Born April 17, 1965.

CAREER:

Poet.

AWARDS, HONORS:

National Poetry Series award, 1992, for Debt.

WRITINGS:

Debt (poetry), Morrow (New York, NY), 1993.

Enola Gay (poetry), University of California Press (Berkeley, CA), 2000.

The Wilds, University of California Press (Berkeley, CA), 2006.

F5: Devastation, Survival, and the Most Violent Tornado Outbreak of the 20th Century (nonfiction), Miramax (New York, NY), 2007.

SIDELIGHTS:

Poet Mark Levine's collection Debt looks at the uglier side of society and casts a surreal picture in which an unnamed "I" is set against an unsavory "them," including capitalism and tyrannical bosses. The oppression of the individual is emphasized at the expense of large and nameless institutions and trends in society. Other subjects addressed include desire, debt, sin, anti-Semitism, cruelty, and lies. According to Library Journal contributor Christine Stenstrom, Levine's language is "purposefully hostile and does not flow beautifully, which adds to the appropriate harshness of the poems." One poem reads: "I am an ice machine. / I am an alp. / I stuff myself in the refrigerator / wrapped in newsprint. With salt in my heart / I stay good for days." Stenstrom gave Levine credit for tackling subjects that hint at the darker sides of today's society. But a Publishers Weekly reviewer claimed that the author does not appropriately justify the anger of the poems. The writing, the critic asserted, is "over-wrought but unproved." Booklist contributor Donna Seaman found the poems to be subtle and effective reflections of contemporary times; she compared Levine's technique to something presented in powerful and painful "bursts and gulps" akin to picking at a wound. The book won a poetry award in 1992.

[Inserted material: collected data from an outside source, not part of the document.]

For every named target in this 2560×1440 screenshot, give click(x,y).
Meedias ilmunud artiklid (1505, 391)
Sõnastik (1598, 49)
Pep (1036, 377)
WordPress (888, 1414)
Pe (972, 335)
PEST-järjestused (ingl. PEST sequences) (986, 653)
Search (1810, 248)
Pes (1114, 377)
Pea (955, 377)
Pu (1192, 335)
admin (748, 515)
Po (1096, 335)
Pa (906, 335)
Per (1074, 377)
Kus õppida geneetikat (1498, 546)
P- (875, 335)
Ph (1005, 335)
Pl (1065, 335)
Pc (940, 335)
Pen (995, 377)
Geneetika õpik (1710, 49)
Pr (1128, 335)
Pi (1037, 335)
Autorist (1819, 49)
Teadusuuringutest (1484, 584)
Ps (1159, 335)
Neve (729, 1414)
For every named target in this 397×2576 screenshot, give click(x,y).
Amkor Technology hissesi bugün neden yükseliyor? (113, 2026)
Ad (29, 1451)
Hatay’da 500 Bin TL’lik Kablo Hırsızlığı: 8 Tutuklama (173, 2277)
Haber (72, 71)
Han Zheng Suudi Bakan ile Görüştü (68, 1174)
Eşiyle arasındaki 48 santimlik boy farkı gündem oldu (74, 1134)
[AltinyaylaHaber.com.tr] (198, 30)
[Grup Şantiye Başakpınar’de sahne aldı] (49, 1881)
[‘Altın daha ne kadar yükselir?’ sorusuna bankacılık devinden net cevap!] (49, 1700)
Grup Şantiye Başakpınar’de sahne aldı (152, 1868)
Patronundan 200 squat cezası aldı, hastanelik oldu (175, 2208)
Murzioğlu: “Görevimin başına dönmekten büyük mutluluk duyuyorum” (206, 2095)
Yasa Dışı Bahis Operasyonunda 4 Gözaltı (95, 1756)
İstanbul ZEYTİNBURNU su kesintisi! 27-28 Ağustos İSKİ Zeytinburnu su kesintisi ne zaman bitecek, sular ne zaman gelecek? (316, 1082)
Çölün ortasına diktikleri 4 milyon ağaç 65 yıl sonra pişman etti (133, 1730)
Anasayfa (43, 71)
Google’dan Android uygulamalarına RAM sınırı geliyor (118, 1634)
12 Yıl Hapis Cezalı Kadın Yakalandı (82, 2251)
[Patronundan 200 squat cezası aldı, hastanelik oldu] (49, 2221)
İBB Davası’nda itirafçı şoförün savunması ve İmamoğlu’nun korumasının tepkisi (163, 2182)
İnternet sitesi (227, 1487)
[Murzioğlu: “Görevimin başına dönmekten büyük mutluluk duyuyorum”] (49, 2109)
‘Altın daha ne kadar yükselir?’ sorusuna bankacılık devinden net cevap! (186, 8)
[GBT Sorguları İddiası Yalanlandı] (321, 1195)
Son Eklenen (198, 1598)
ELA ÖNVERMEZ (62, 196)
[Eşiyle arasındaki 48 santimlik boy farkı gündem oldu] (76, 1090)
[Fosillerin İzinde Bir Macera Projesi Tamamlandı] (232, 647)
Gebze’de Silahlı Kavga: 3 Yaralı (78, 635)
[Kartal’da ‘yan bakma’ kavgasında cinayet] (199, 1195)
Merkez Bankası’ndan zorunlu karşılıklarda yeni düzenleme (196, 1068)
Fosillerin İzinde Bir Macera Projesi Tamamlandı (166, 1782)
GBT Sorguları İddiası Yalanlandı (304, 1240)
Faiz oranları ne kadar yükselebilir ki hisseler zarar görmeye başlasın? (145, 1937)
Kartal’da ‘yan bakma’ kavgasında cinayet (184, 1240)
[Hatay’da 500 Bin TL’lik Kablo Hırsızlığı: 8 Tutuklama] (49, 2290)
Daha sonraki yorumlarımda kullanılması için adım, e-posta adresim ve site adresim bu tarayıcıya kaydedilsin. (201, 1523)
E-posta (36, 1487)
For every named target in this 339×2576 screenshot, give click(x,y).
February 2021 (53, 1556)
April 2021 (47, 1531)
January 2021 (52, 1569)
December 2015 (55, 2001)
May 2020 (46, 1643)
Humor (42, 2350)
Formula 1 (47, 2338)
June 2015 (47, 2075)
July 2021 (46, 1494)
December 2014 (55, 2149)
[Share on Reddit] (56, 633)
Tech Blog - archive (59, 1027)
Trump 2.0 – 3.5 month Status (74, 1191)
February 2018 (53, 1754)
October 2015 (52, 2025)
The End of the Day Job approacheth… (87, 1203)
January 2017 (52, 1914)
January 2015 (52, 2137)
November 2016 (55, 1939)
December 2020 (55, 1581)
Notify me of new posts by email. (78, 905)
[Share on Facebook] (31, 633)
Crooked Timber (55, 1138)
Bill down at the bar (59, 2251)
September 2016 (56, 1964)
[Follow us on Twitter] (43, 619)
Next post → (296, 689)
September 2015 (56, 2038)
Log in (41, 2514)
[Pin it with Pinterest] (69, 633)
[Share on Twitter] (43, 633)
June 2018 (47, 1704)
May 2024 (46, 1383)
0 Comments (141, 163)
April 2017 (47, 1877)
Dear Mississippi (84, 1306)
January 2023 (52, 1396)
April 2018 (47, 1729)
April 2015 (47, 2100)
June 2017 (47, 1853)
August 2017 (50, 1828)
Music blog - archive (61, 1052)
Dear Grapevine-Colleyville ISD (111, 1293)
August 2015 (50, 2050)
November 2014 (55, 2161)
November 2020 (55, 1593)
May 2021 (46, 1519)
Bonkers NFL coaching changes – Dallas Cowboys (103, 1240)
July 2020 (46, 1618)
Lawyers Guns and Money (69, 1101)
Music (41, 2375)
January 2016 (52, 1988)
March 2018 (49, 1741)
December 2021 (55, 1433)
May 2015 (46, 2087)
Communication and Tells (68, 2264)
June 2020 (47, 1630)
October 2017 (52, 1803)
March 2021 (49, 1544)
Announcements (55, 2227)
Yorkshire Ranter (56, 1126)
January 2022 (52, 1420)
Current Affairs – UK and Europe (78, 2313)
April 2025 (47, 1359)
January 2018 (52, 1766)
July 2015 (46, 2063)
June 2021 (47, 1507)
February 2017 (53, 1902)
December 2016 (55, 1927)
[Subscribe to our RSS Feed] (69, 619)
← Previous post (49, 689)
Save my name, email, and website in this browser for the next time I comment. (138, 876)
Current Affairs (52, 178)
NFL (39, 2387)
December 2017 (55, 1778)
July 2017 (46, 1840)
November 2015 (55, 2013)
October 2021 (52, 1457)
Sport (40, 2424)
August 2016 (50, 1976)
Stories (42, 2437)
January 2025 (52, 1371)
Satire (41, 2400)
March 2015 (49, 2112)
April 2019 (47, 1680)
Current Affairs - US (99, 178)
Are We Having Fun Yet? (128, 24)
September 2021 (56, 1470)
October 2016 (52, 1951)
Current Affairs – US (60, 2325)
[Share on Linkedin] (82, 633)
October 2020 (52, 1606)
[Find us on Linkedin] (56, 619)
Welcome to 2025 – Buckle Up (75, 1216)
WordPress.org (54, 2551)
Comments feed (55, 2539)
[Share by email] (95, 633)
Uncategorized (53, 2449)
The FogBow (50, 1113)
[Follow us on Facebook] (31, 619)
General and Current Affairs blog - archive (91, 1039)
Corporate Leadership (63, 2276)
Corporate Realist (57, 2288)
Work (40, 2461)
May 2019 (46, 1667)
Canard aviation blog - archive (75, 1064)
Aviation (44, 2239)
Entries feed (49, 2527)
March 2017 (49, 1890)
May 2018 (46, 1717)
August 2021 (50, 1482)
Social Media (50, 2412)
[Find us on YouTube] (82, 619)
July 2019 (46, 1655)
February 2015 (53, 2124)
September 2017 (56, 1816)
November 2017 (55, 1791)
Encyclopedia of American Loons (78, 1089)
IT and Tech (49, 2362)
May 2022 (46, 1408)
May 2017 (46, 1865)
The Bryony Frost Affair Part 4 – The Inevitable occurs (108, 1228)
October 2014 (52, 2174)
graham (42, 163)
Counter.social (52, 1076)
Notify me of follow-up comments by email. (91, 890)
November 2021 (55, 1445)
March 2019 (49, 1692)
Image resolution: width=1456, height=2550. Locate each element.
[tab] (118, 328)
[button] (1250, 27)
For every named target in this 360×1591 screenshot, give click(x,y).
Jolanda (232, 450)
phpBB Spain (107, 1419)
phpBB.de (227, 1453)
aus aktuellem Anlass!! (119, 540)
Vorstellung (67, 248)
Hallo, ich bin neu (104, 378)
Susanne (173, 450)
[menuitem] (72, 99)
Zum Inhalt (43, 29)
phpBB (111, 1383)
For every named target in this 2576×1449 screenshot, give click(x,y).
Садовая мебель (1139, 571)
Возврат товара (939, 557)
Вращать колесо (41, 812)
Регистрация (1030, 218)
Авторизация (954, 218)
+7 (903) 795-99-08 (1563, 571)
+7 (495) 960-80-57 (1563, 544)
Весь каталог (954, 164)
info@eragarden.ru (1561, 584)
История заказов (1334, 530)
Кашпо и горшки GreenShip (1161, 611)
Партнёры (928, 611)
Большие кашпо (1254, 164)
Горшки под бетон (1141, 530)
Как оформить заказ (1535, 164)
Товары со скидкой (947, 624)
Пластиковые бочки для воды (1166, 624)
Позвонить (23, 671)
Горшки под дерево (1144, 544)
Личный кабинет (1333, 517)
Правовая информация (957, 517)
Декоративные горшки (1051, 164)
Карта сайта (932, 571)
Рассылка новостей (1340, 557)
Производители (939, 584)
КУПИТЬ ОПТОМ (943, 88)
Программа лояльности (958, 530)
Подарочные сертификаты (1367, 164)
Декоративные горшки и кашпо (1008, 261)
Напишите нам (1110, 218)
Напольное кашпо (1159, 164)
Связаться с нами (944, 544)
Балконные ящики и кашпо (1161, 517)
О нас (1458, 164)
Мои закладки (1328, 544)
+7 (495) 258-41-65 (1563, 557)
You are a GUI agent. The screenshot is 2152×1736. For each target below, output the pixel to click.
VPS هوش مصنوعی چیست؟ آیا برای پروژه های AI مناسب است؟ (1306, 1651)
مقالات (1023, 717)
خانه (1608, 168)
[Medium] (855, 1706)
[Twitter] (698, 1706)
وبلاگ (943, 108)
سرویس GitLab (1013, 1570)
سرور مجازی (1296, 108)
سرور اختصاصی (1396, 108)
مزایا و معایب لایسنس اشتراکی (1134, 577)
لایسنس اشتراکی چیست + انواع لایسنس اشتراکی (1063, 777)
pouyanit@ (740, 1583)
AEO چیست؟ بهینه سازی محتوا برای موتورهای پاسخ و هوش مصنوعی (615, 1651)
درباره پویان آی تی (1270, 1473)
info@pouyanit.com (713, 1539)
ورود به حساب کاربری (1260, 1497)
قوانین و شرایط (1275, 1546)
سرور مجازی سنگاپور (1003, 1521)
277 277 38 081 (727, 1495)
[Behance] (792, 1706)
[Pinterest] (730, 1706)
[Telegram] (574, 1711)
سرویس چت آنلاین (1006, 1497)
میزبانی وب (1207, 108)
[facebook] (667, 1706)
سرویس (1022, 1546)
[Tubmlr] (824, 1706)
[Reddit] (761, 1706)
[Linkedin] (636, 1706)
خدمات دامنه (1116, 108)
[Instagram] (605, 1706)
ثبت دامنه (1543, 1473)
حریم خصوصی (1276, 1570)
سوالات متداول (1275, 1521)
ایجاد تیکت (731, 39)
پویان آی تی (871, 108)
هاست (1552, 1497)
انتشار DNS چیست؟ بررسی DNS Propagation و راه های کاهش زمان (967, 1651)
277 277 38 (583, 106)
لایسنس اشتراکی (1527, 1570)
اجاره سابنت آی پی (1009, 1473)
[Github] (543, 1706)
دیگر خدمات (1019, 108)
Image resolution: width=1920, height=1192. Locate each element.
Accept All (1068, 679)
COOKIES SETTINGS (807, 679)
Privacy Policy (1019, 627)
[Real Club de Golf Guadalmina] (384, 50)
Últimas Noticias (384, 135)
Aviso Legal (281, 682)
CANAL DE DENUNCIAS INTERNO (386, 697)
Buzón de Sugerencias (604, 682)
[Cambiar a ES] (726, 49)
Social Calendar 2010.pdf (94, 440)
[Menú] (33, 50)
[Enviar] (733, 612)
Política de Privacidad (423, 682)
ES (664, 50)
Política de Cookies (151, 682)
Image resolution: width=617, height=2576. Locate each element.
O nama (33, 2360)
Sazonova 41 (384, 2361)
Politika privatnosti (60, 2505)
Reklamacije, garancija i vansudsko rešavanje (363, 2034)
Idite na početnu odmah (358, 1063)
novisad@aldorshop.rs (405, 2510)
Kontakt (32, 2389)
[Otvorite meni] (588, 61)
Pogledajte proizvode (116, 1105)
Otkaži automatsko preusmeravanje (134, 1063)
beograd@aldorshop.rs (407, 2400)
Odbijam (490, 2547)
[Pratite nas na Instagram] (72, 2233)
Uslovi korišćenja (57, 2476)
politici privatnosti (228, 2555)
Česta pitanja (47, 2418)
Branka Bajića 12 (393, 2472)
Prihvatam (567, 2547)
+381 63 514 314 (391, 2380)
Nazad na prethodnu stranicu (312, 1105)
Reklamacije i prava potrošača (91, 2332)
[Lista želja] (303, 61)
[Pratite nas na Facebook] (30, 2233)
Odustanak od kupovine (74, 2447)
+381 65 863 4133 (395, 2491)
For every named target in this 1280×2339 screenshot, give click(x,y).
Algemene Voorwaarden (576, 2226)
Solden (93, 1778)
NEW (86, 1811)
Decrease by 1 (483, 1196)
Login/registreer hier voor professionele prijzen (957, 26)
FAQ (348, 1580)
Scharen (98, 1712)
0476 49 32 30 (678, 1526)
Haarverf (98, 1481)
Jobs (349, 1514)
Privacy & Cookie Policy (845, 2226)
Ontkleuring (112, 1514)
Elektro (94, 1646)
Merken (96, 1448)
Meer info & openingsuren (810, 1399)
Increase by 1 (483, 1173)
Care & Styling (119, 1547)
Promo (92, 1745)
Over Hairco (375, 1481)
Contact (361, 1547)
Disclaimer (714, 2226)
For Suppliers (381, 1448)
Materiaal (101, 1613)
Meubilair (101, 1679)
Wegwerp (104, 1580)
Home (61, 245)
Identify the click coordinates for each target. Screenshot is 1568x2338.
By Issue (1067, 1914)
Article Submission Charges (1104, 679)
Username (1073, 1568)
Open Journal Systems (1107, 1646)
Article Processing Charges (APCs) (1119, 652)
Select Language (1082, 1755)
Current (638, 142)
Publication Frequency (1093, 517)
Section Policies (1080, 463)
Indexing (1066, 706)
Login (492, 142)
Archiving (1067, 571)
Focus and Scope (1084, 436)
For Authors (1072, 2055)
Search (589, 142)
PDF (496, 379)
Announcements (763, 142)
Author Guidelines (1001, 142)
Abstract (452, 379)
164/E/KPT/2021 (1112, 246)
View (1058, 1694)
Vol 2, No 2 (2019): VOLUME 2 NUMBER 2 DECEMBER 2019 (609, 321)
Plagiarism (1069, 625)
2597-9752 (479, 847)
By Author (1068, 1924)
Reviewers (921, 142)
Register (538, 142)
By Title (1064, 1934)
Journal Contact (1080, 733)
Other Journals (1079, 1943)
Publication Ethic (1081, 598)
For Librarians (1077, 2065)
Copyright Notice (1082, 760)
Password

Enola Gay, Levine's next volume of poetry, was published in 2000. It is the first of three proposed books of poetry in a new series from the University of California Press. The poems have a dark, serious tone, as would be expected of works in a book with a title referring to the airplane that dropped the nuclear bomb on Hiroshima. In a review for Salon.com, Melanie Rehak remarked that the works in the collection "bear a sense of having struggled up from beneath great pressure to reach the page. It's not that the writing seems labored; rather, the words feel as if they've come to be bound together gradually." References are made to death, to horsemen of the apocalypse, and to other dark images, such as cold heavens, rain, and surrender. A reviewer for Publishers Weekly commented that "the book as a whole is a kind of triumph."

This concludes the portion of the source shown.